- _Source material_
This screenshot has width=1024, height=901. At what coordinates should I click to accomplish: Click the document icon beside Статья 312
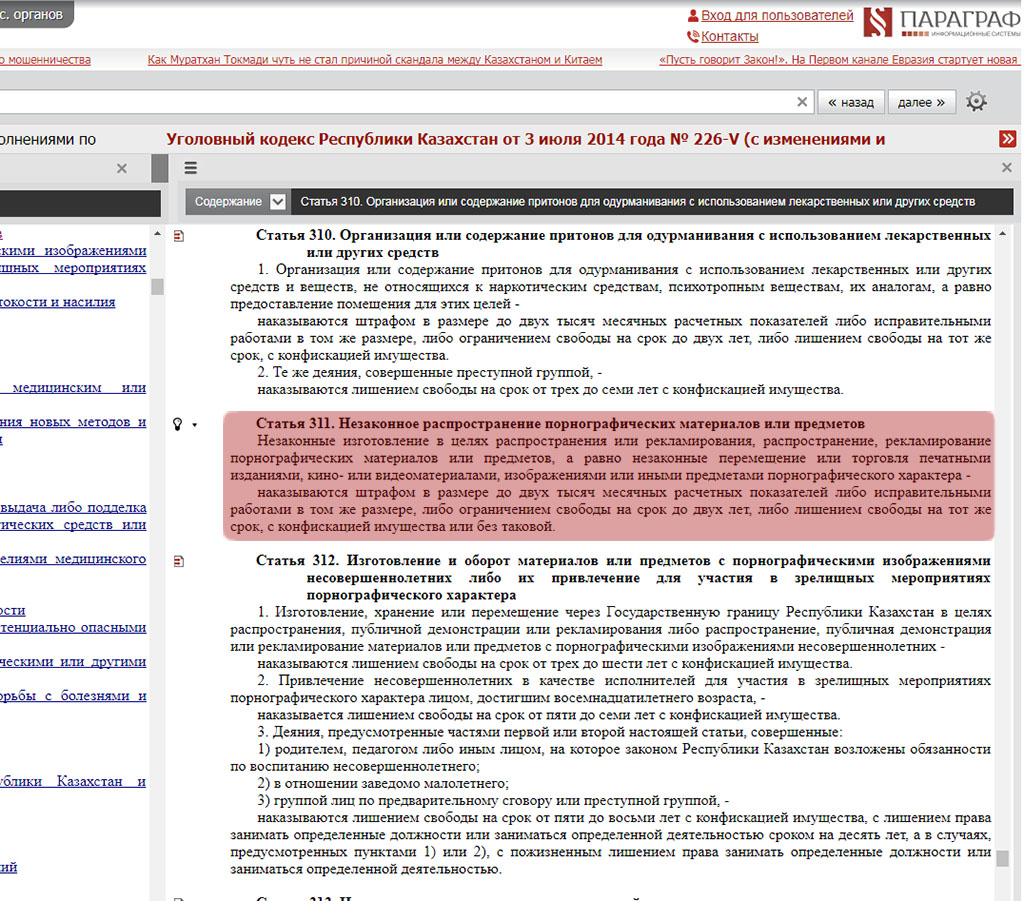pyautogui.click(x=180, y=562)
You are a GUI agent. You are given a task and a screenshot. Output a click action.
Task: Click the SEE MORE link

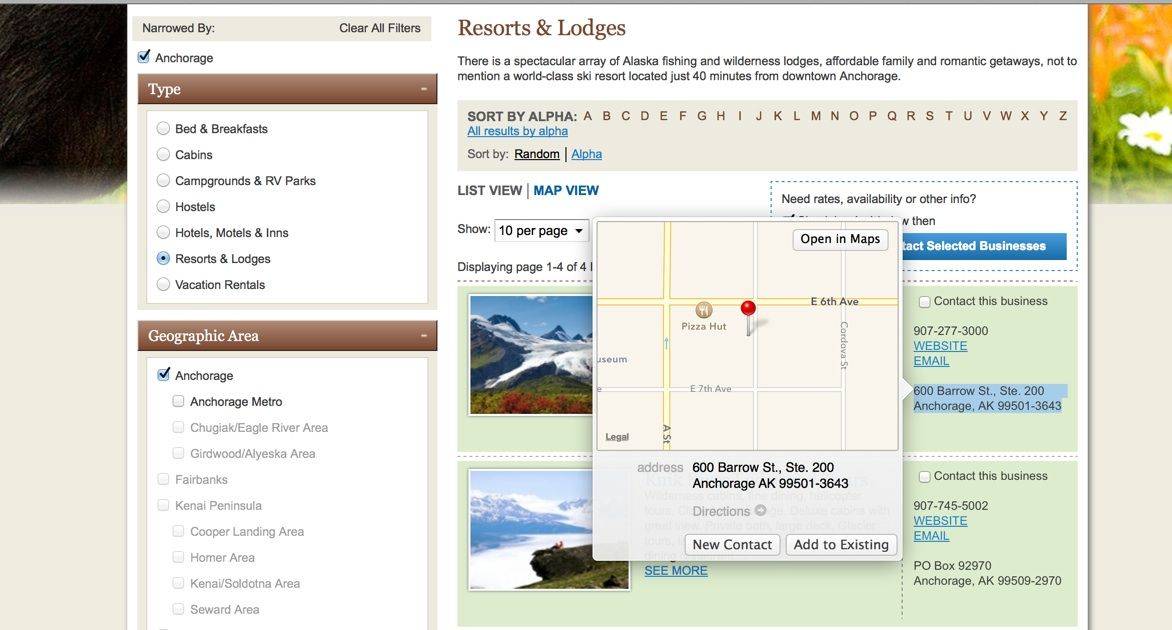pyautogui.click(x=675, y=571)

- _Goal_
Reproduce the data word for word, starting at the line that contains "You are a GUI" and ending with the last line of the data. Leave the pictures out of your copy.

- _Answer for the task_
You are a GUI agent. You are given a task and a screenshot. Output a click action.
Task: Click the SEE MORE link

pyautogui.click(x=675, y=571)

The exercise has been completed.